На краю Корзиновки стоит церковь, которую давно уже никто не белил, но она все равно белая. С какой бы стороны ни подходил к Корзиновке человек, он обязательно сначала замечал церковь. В церкви кладовая, а кладовщиком Миша Сыроежкин. Когда он быпал выпивши, затягивал свою любимую песню:
...Я вор-р-р-р, я бандит,
Я преступник всего мир-ра...
Голос его гудел под высокими сводами церкви так, что мирно дремавшие там воробьи поднимали панику.
Еще до войны за дебош, учиненный в городской пивнушке, Миша побывал в милиции. После того считает себя Миша отчаянным человеком и поет исключительно "каторжанские" песни. Никогда Миша не убивал себя трудами, но кое в чем колхозу помогал. Перед войной он сделался даже бригадиром, и односельчане пророчили: "Скоро ты, Миша, в председатели махнешь!" На это Миша неизменно отвечал: "А что ж, ежели курсы закончить..."
Но этим пророчествам не суждено было осуществиться. Имелась у Миши пагубная привычка - любил он выпить. И это бы ничего, но, напившись, он буянил.

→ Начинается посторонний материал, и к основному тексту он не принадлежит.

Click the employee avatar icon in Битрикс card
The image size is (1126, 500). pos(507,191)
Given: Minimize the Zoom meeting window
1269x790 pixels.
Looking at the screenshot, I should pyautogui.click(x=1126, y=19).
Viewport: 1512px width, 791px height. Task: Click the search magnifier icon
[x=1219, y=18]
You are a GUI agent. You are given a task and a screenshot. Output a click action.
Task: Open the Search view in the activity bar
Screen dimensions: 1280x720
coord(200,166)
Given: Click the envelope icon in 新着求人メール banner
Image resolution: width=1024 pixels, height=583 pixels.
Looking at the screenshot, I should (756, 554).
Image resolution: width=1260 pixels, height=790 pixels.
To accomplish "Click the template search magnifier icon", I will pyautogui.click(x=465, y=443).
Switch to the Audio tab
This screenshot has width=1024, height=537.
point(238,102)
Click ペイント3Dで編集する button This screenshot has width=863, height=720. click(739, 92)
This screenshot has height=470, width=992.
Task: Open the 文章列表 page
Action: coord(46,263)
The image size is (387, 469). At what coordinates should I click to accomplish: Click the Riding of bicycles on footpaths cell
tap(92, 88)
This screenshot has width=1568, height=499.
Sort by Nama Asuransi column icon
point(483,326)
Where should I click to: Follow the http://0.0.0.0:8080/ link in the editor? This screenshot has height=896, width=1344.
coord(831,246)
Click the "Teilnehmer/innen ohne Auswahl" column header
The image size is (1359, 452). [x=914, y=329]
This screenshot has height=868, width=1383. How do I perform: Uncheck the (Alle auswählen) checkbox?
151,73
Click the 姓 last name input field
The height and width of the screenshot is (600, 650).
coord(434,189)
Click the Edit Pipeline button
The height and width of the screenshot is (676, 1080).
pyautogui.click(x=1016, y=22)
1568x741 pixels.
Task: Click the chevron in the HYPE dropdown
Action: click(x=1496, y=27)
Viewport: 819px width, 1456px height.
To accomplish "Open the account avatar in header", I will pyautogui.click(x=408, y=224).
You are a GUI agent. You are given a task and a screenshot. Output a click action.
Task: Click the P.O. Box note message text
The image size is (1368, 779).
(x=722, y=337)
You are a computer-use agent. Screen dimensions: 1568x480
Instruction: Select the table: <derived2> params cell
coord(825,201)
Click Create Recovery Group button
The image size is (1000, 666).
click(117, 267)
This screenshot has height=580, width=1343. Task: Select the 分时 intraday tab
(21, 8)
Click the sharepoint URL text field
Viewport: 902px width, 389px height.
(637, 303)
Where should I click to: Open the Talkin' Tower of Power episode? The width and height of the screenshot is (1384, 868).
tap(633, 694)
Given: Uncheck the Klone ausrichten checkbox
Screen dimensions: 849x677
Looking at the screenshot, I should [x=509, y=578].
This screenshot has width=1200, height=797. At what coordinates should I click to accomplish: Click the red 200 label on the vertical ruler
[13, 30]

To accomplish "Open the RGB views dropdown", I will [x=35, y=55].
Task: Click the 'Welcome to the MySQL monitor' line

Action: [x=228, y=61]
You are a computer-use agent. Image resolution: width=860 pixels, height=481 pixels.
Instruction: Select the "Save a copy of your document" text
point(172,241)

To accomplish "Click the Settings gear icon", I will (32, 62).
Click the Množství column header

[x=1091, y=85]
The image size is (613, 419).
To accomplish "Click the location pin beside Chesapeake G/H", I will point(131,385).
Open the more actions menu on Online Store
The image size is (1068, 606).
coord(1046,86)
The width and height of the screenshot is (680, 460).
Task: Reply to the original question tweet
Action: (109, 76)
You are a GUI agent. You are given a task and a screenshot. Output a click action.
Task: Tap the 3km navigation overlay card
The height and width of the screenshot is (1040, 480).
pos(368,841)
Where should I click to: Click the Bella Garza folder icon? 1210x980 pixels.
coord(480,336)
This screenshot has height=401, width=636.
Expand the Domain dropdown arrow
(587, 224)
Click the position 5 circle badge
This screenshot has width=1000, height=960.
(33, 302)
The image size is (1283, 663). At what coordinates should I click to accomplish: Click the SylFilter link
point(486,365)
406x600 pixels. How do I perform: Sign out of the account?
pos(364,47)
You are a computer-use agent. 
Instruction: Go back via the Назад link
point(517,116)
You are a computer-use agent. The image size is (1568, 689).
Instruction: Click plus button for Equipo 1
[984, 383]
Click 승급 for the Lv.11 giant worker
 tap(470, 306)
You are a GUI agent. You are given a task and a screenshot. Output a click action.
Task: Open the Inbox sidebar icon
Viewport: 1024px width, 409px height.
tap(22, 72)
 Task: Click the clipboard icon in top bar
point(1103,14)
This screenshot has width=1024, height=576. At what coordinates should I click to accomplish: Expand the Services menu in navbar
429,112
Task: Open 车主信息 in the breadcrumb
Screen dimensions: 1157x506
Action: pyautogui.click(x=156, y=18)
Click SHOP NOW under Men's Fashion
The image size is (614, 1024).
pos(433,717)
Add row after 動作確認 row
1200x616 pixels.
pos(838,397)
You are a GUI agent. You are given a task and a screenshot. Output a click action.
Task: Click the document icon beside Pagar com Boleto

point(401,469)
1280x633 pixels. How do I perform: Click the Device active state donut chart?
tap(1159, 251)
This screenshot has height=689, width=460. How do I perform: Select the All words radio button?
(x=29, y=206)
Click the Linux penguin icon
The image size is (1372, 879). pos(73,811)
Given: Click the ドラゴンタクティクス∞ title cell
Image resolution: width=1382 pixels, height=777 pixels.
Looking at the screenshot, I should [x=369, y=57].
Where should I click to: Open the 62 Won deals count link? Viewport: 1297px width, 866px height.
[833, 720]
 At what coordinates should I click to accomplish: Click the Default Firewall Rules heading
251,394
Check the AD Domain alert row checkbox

Никто в деревне Миши не боялся. Однако дома он пугал детей и жену Августу. Однажды Миша перебил всю посуду, переломал ухваты и одним из обломков вытянул жену вдоль спины. Ребятишки, спрятавшись на кухне, заревели. Тогда Миша зверским взглядом обвел избу и, заметив висячую лампу, заорал:
- Моя шея горит! - И трахнул по лампе кулаком. - Все пр-приломаю! неистовствовал он в темноте.
- Небось, кринку с самогоном не ломаешь. Перед носом твоим большущим стоит, - сказала Августа, не находя в печурке коробку со спичками.
- Чего? - зловеще спросил Миша и чертом пошел на огонек, зажженный женой. - Огрызаться?!
И тут эта крепкая, работящая женщина, на которой, по существу, держалось все хозяйство, не выдержала:
- Да что, на самом деле, тебе старый режим, что ли?! - И, схватив его в беремя, потащила к реке. - Хватит, кровь всю мою выпил... уж ни кровиночки не осталось.
Хмель моментом вылетел из Мишиной головы.
- Августа! Ты чего? Пусти! Мужики увидют! Гусанька, жена моя... Слышишь?! Туды твою... Ай-яй! Караул!
Августа бросила его в холодную воду.
С тех пор перестал Миша буйствовать дома, только на стороне он позволял себе иногда встряхнуться, за что и побывал в милиции.
Церковь стояла у дороги. Миша первый увидел женщину и мальчика, одетого в коротенькое пальтишко и обутого в стоптанные ботинки.